**Stated exercise 1:** In the article about Getty Images demand letters, what city is Getty Images said to be based in?
**Stated exercise 2:** Continue the article about Getty Images demand letters from its last sentence.

**Article:**
To be, or not to be, that is the question—
Whether ’tis nobler in the mind to suffer
The slings and arrows of outrageous fortune,
Or to take arms against a sea of troubles,
And by opposing, end them?

~Prince Hamlet

Google ‘Getty Images’ and ‘demand letter’ and you’ll have your pick of vitriol-laced horror stories to choose from. The storylines vary case-by-case, but the narrative is usually the same: Getty Images is a predatory company that’s made an unscrupulous art form out of extorting millions of dollars from unsuspecting Internet-goers. Most of the accounts you’ll read go something like this: someone unwittingly uses an image from the company’s library without permission on his/her website, social media page or blog, triggering a pernicious demand letter containing sweeping allegations of copyright infringement. The demand letter then seeks compensation in an amount significantly above what most consider reasonable—but below what’s usually worth hiring a lawyer to mount a defense over—in exchange for the matter being dropped; leading ultimately to the response de rigueur of “just pay the bastards.”

It’s this perceived extortion as a business model that invokes such public hostility, has given rise to entire online gripe communities, and why, I suspect, if you’re conducting an opinion poll among Internet users asking what word best describes the Seattle-based company, you’ll get responses like “unreasonable,” “bully” and maybe even “criminal.” The negative sentiment runs deep, and was on full display recently when a particularly able-bodied recipient of one such demand letter (an intellectual property law firm), responded with a lawsuit of its own. The public’s jubilant response to the prospect of Getty getting some comeuppance sent a loud and clear message: Getty Images is the company everyone loves to hate.

**Provided information:**
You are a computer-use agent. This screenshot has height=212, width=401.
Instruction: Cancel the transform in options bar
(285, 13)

==

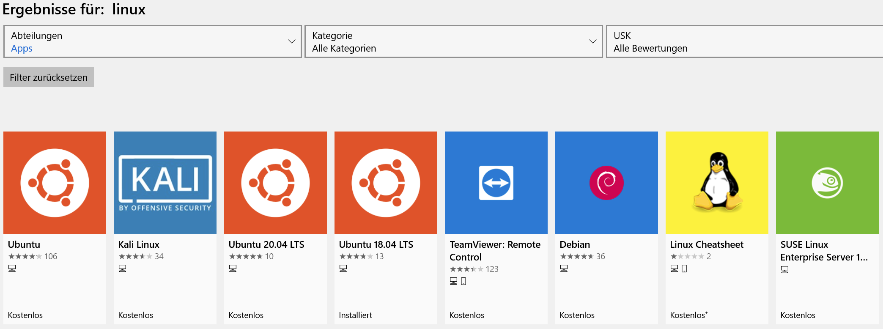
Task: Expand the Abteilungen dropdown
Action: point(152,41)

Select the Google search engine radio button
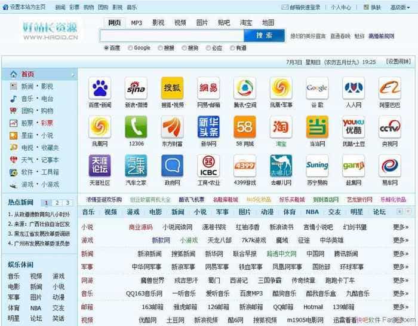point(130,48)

**Final result 1:** Seattle

**Final result 2:**
But is Getty really the villain people make it out to be? Or is it merely a misunderstood company doing what it can to protect its interests and guard its digital property in this age of point, click and copy?

A Getty state-of-mind

Getty, along with its network of subsidiaries like iStock and Thinkstock, own the rights to over 80 million images in their combined libraries and archival collections. These images range from the mundane and everyday, to the timeless and truly iconic. Combine these still images with millions of hours of stock video footage and stock music, and the profile of a company with a lot of capital invested in intellectual assets—and a lot to lose from the theft of those assets—becomes apparent.

But unlike the prized assets of most companies, Getty’s aren’t locked away in a secret vault or safeguarded behind multiple firewalls. They can be stolen at any time, by anyone, at the click of a mouse, from the comfort of a person’s favorite easy chair. And that’s the problem. It’s the combination of the sprawling size of the company’s IP portfolio and the ease with which it can be raided that has caused it to take what many view as extreme enforcement measures. The most notorious of those measures, and the one drawing the most widespread indignation, is the use of automated web-tracking software to police unauthorized image use. This is software that uses image recognition technology to scour the Internet for infringing images, relieving the human beings charged with minding the store of the time-exhaustive monotony of policing tens of millions of random IP addresses.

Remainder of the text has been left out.